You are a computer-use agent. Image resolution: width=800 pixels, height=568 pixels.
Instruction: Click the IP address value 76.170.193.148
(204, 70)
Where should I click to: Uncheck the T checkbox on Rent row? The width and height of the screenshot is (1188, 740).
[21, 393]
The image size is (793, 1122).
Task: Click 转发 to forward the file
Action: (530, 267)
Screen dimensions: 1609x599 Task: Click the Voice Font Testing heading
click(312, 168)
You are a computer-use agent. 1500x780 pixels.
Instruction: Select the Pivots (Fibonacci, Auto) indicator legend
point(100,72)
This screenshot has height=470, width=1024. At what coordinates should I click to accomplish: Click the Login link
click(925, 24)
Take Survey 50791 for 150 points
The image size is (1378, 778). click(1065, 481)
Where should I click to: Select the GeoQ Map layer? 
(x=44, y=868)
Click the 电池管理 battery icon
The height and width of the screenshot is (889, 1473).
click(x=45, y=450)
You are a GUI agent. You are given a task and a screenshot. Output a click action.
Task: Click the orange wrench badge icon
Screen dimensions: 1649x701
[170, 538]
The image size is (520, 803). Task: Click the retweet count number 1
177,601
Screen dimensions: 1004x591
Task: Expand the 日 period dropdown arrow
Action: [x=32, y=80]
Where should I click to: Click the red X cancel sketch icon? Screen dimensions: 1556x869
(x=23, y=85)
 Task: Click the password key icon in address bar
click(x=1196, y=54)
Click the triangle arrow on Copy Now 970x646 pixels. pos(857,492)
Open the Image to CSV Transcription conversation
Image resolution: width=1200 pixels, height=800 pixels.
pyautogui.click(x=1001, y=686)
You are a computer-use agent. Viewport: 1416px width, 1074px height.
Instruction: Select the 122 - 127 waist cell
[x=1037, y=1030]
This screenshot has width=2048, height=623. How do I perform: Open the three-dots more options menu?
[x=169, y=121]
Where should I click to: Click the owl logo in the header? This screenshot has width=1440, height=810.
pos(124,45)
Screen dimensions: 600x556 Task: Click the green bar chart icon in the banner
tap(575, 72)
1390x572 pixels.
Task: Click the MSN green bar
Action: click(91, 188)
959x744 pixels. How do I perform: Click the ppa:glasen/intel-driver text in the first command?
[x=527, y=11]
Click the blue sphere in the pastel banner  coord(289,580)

WORK REQUEST: Scan the records above for the string "computer", and copy every line where it turns up.

SOLUTION TO THE EXERCISE:
You are a computer-use agent. Image resolution: width=800 pixels, height=568 pixels.
You are a computer-use agent. 1500x780 pixels.
You are a computer-use agent. Viewport: 1416px width, 1074px height.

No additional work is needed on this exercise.